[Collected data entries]

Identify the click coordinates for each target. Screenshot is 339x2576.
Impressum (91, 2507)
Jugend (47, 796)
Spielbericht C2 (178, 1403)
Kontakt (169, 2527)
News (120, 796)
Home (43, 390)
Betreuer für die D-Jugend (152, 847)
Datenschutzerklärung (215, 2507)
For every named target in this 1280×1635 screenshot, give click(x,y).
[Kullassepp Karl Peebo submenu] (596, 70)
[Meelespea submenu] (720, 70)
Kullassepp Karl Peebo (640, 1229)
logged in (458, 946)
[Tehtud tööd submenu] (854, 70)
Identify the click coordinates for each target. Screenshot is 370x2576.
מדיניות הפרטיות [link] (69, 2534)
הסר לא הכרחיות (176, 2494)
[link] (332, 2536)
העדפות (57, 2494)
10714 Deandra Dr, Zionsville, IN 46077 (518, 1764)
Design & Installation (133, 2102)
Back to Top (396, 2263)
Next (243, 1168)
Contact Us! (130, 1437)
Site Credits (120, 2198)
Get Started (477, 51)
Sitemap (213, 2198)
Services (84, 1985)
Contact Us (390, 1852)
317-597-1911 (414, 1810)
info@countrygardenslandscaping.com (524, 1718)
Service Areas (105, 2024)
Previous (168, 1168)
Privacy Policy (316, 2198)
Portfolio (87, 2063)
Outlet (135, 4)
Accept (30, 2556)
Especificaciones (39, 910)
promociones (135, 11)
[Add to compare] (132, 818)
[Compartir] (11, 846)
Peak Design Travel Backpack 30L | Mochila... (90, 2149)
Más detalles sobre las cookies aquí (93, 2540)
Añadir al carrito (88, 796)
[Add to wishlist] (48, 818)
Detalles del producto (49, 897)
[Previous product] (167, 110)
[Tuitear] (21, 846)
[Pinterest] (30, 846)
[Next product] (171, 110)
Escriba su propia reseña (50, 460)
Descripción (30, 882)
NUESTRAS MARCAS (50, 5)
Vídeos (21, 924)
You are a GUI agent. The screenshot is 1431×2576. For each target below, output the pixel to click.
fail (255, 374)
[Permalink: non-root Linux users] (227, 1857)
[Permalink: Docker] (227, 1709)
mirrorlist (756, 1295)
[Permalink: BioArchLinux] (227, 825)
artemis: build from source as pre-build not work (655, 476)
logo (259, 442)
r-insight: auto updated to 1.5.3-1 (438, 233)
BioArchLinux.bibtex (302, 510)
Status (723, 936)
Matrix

> [Instructions to follow]
Exactly as written, please transcribe the lines from the start of the records above to the line that holds "317-597-1911 (414, 1810)", both ends included.

> [Answer to the problem]
Identify the click coordinates for each target. Screenshot is 339x2576.
Impressum (91, 2507)
Jugend (47, 796)
Spielbericht C2 (178, 1403)
Kontakt (169, 2527)
News (120, 796)
Home (43, 390)
Betreuer für die D-Jugend (152, 847)
Datenschutzerklärung (215, 2507)
For every named target in this 1280×1635 screenshot, give click(x,y).
[Kullassepp Karl Peebo submenu] (596, 70)
[Meelespea submenu] (720, 70)
Kullassepp Karl Peebo (640, 1229)
logged in (458, 946)
[Tehtud tööd submenu] (854, 70)
Identify the click coordinates for each target. Screenshot is 370x2576.
מדיניות הפרטיות [link] (69, 2534)
הסר לא הכרחיות (176, 2494)
[link] (332, 2536)
העדפות (57, 2494)
10714 Deandra Dr, Zionsville, IN 46077 (518, 1764)
Design & Installation (133, 2102)
Back to Top (396, 2263)
Next (243, 1168)
Contact Us! (130, 1437)
Site Credits (120, 2198)
Get Started (477, 51)
Sitemap (213, 2198)
Services (84, 1985)
Contact Us (390, 1852)
317-597-1911 (414, 1810)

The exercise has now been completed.